Senators assailed security forces last March 7 in the suspicious killings of nine militant leaders and the arrest of six others during raids in several provinces in Calabarzon after President Rodrigo Duterte issued an order to go against communist rebels.
Two days prior to the slaying, President Rodrigo Duterte ordered police and military to “shoot and kill right away” communist rebels who are armed and “don’t mind human rights.”
But Malacañang justified Duterte’s “kill, kill, kill” order against communist rebels, saying such a directive is legal under the International Humanitarian Law (IHL).
But Sen. Panfilo Lacson said the only justification to kill an adversary is in self- defense.
“That said, it may not be proper to make premature conclusions and claims about the Calabarzon raids at this time, lest they affect the conduct of official investigations by the appropriate agencies,” added Lacson, a former police chief.

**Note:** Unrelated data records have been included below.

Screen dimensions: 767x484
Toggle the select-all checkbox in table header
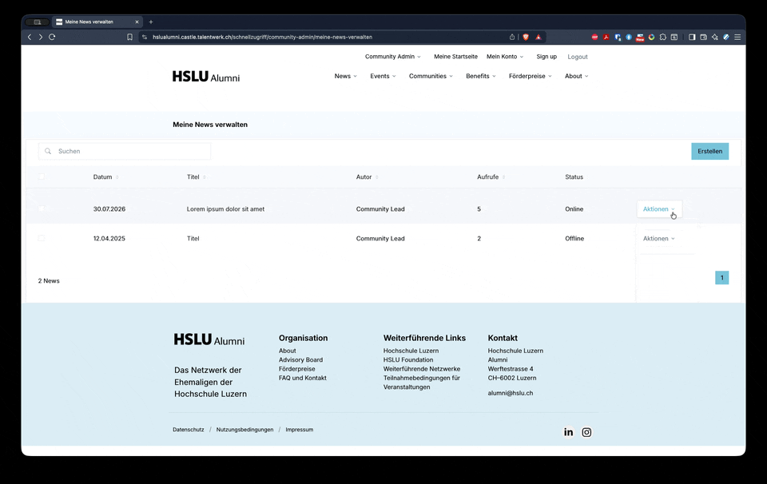pos(42,177)
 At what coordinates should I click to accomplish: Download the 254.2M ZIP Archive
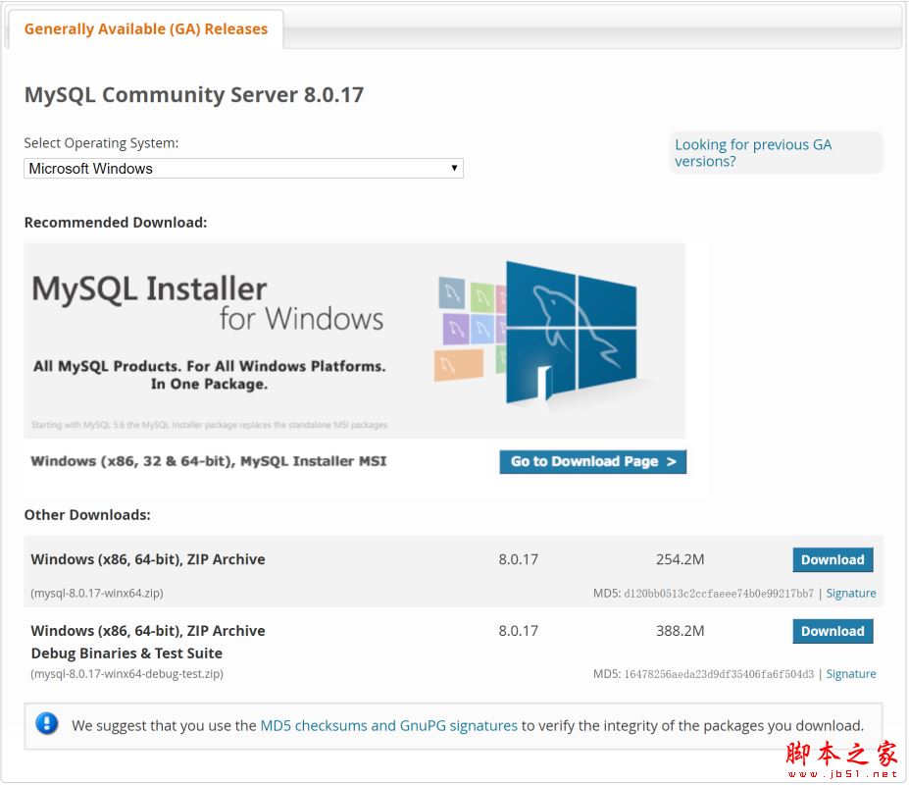pos(833,560)
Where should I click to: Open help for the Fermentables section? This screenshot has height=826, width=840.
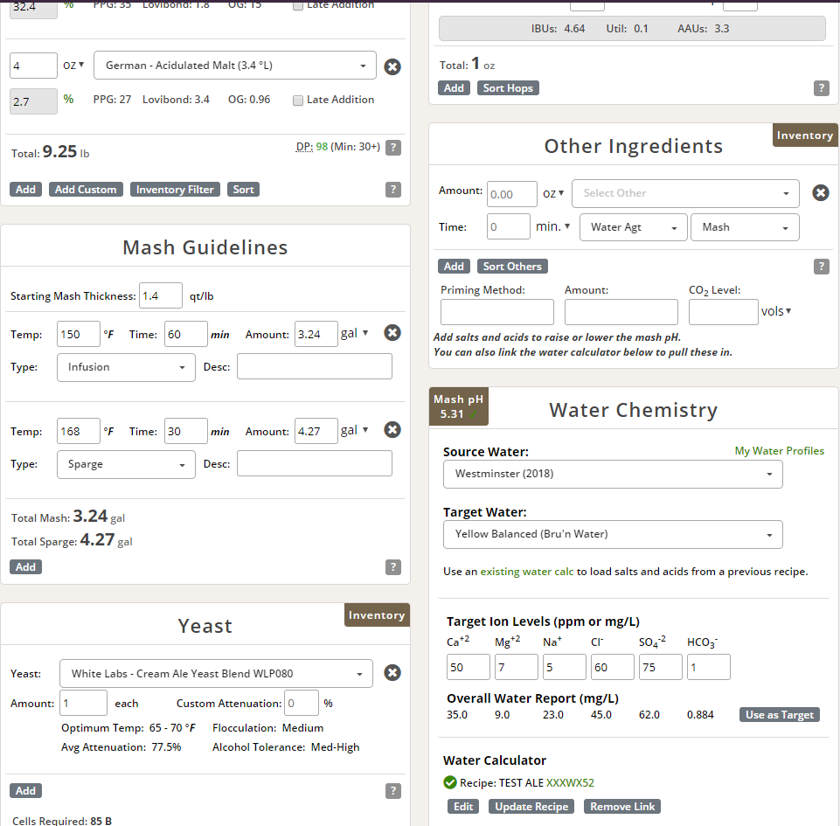[393, 190]
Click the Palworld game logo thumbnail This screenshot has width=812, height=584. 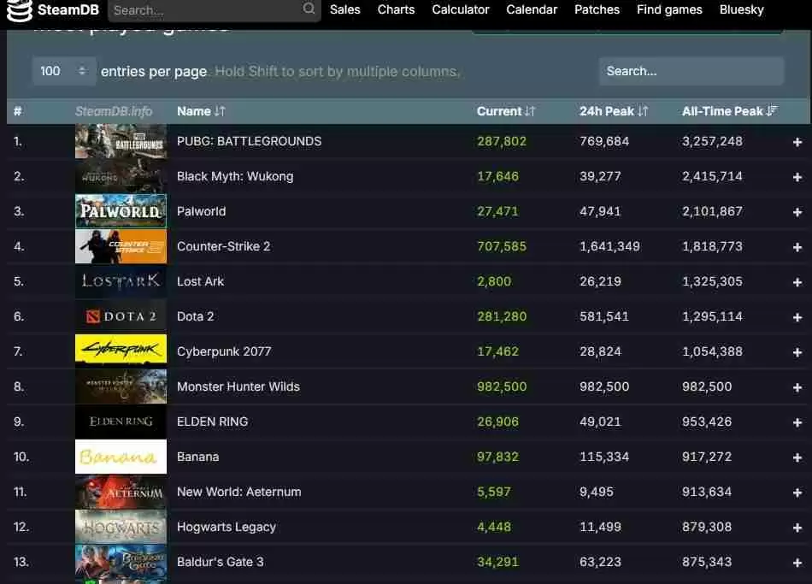click(x=121, y=211)
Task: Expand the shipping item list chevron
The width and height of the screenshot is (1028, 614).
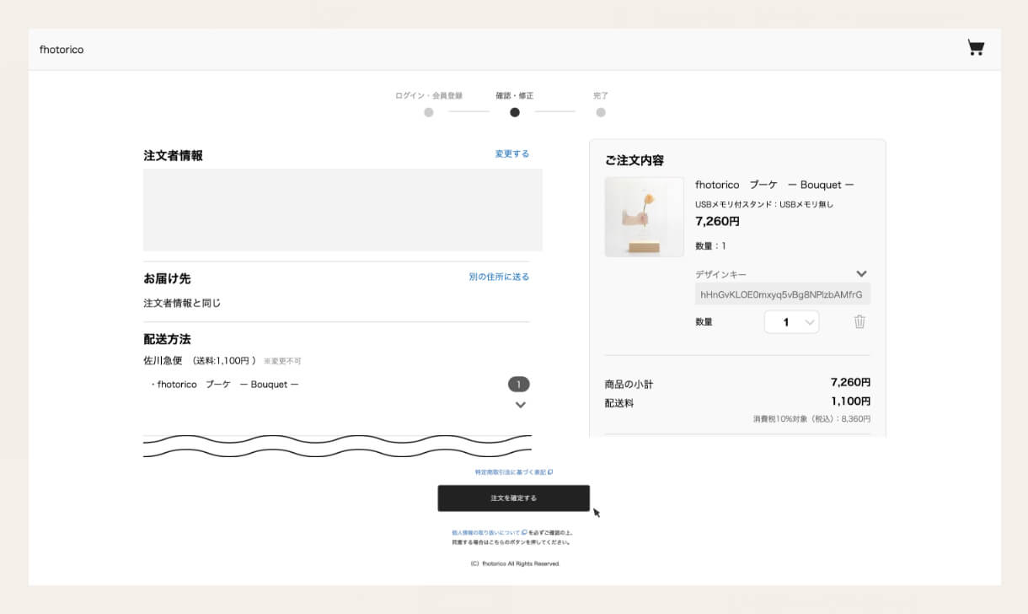Action: (x=520, y=405)
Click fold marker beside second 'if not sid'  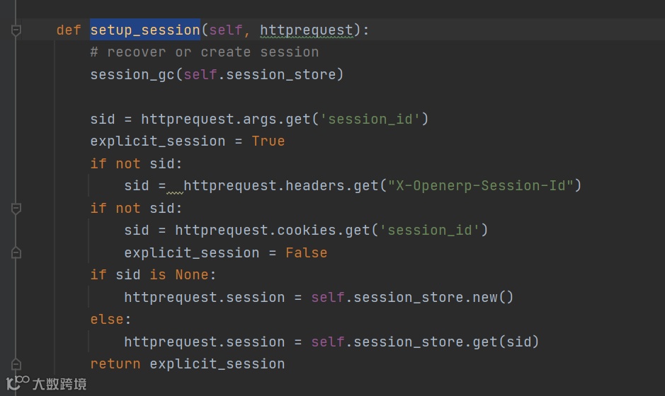[x=16, y=209]
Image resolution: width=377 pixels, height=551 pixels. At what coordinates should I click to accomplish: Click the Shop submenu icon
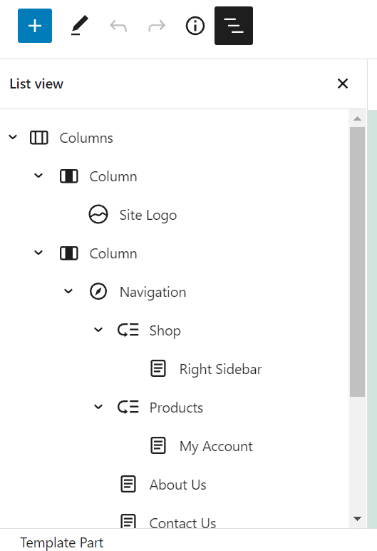tap(128, 330)
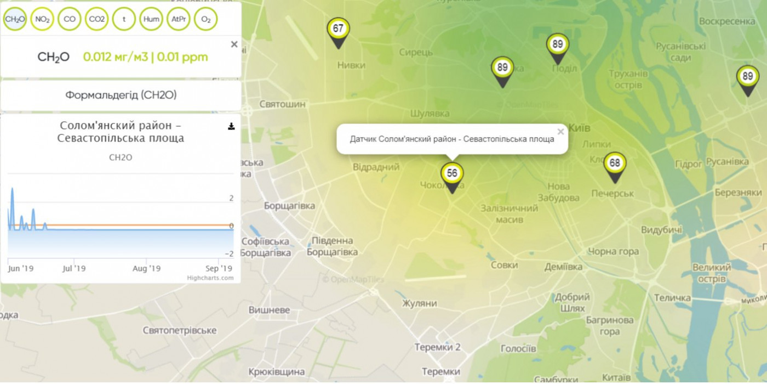Toggle the CO indicator circle
767x384 pixels.
pyautogui.click(x=70, y=19)
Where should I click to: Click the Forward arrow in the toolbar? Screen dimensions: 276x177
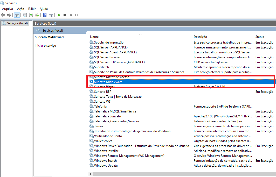coord(9,15)
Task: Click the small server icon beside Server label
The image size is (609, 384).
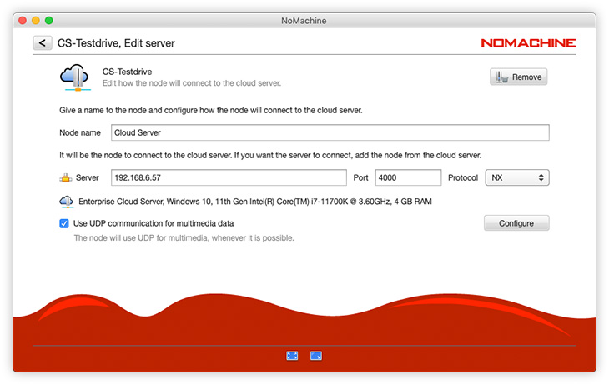Action: click(x=65, y=177)
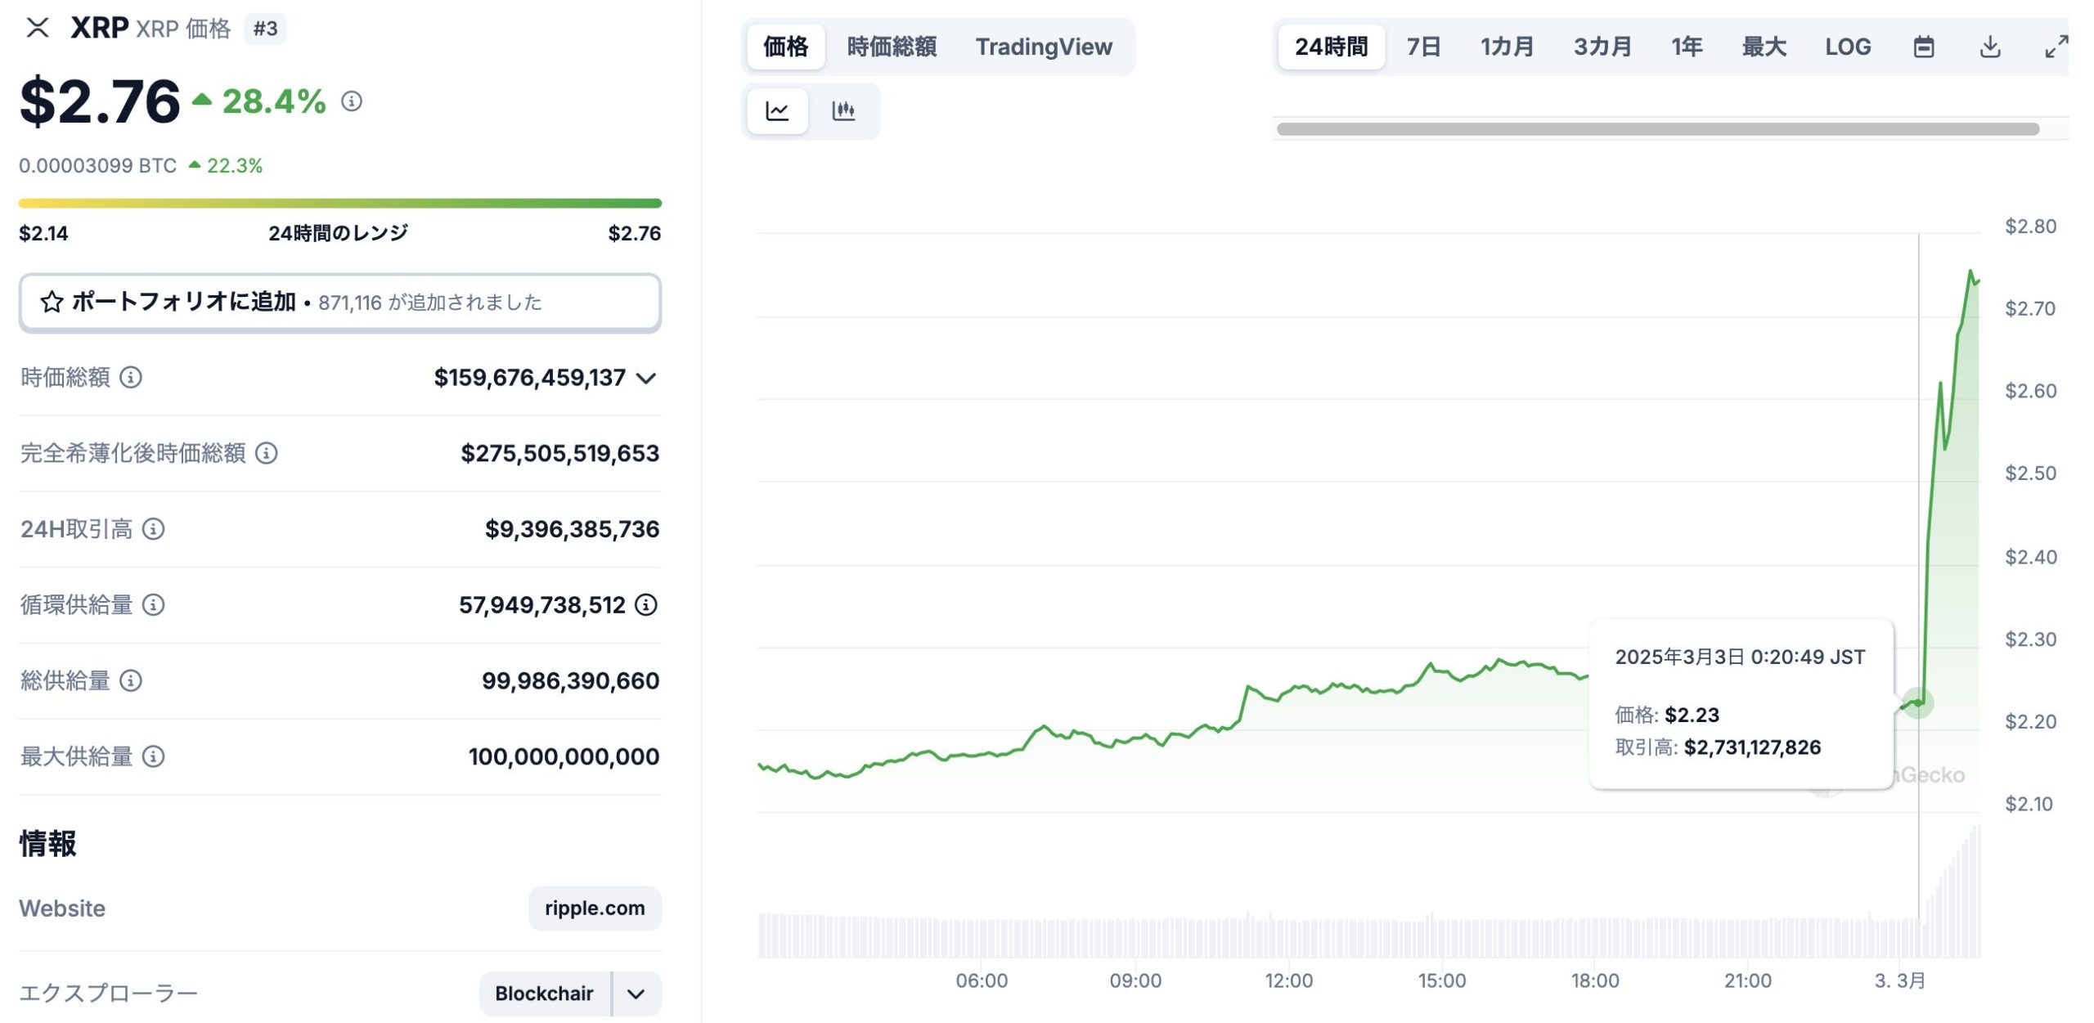
Task: Open the Blockchair explorer dropdown arrow
Action: point(636,994)
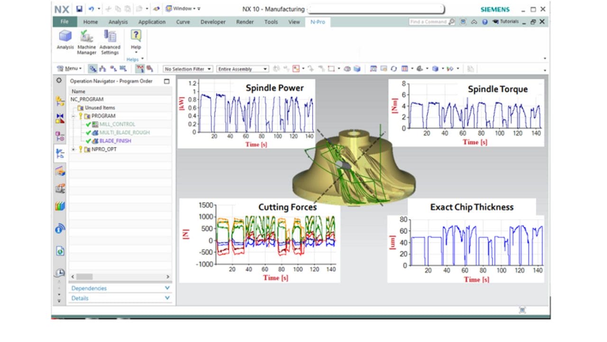The height and width of the screenshot is (342, 607).
Task: Expand the NPRO_OPT tree node
Action: [74, 149]
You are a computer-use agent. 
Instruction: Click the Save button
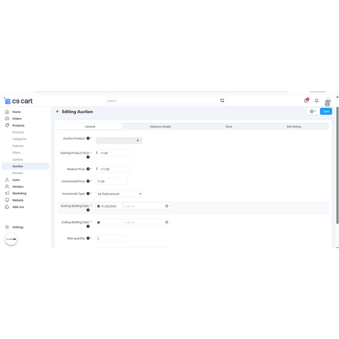[x=325, y=111]
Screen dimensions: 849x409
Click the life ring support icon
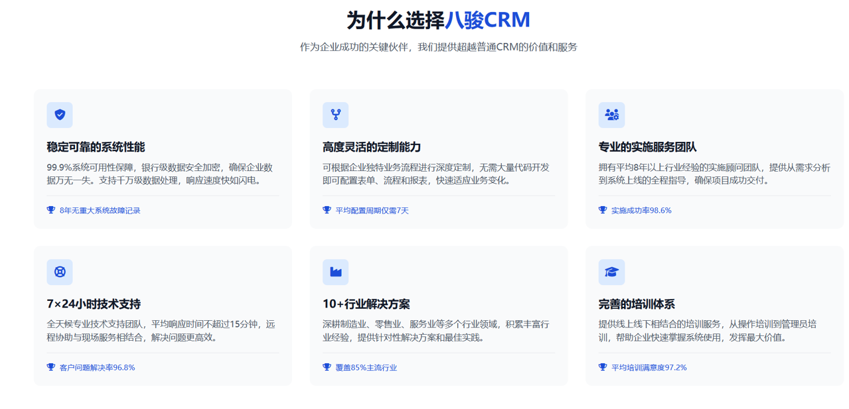coord(60,272)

Sen. Leila de Lima said she doesn’t find it a coincidence that the slayings happened in the provinces under the jurisdiction of the AFP Southern Luzon Commander Lt. General Antonio Parlade, Jr., the apparent poster boy for the Duterte regime’s brutal anti-insurgency campaign.
De Lima said Parlade might be currently banned from red-tagging on Facebook but trust him to turn a day of rest and prayer into a bloody Sunday, Tokhang style.
“And this happened while a Blue Mass for police officers sa Manila Cathedral was happening,” said De Lima.
Sen. Francis Pangilinan said he found the killings very disturbing. “Every life is precious. Peace and order and not killings is the mandate of policemen. Many have been dying from typhoons, and other disasters and accidents. Let not the policemen be the cause of death of our people.”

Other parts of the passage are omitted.